The numbers will never see the inside of a courtroom anyway. Portable breathalyzer tests are inadmissible in Massachusetts. And Bourque refused to submit to a formal test. The state constitution has sweeping protections against self-incrimination, so his refusal to take a breath test cannot be used against him — or even mentioned — in court.
So, as they so often do, prosecutors will be making an entirely circumstantial case against Bourque if he elects to go to trial. On the stand, police will cite his slurred speech, glassy eyes, and the odor of liquor on his breath.
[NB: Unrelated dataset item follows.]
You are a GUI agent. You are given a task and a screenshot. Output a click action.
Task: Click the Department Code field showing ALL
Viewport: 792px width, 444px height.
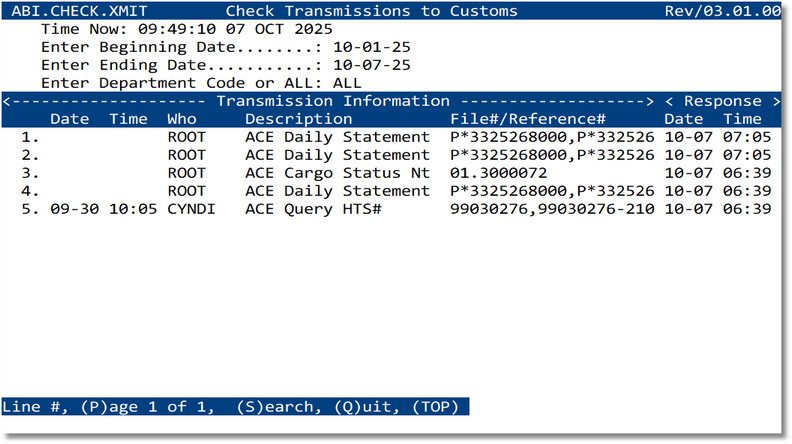point(348,83)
If they have the resources, those accused of driving drunk can have significant advantages in the courtroom. A 2011 Spotlight Team investigation uncovered a culture in which successful attorneys work the system to their clients’ advantage — opting to forgo jury trials and shopping for lenient judges, outgunning underfunded prosecutors with experts who will explain away the most damning testimony.
In the wake of that investigation, the courts introduced reforms making it more difficult for defense attorneys to judge-shop. Anecdotally, those familiar with the courts say there have been fewer jury-waived OUI trials, but there’s no way to tell without running the numbers, which neither the courts nor the district attorneys were able to do on short notice Wednesday.
But from where Mary Kate DePamphilis sits, things are as grim as ever. The program manager for Mothers Against Drunk Driving in Massachusetts says her organization hears every day from victims and families frustrated by the indulgence shown to those accused of driving drunk.
“We see leniency not just for celebrities but for anybody,” she said. MADD has so little faith in the system’s ability to stop drunk drivers that it is going all in on legislation requiring even first-time offenders to blow into a breathalyzer before they can start their cars. (Twenty-eight states require these interlock systems for first-time offenders. It’s a no-brainer that we need it here.)
It’s hard to win OUI convictions, not just because of protections for defendants, but also because it’s a crime we stubbornly refuse to take seriously. DePamphilis cites a CDC statistic showing that on average drunk drivers have driven drunk about 80 times before their first arrest. State Police arrested close to 13,000 people for driving under the influence in 2014. Too many of us can put ourselves in Bourque’s shaky shoes.
His fame will present unique challenges for prosecutors, if it comes to that. Bourque is beloved, and he’s been (carefully) contrite. “I am not happy about the situation I put myself into on Friday Night,” he said in a statement. “I am a very proud person that accepts the responsibility of my actions.”
Bourque’s case will tell us a lot about how seriously we take drunken driving these days. It would be a shame if Bourque avoided the consequences of his actions just because of who he is. More worrying: If celebrity had nothing to do with it.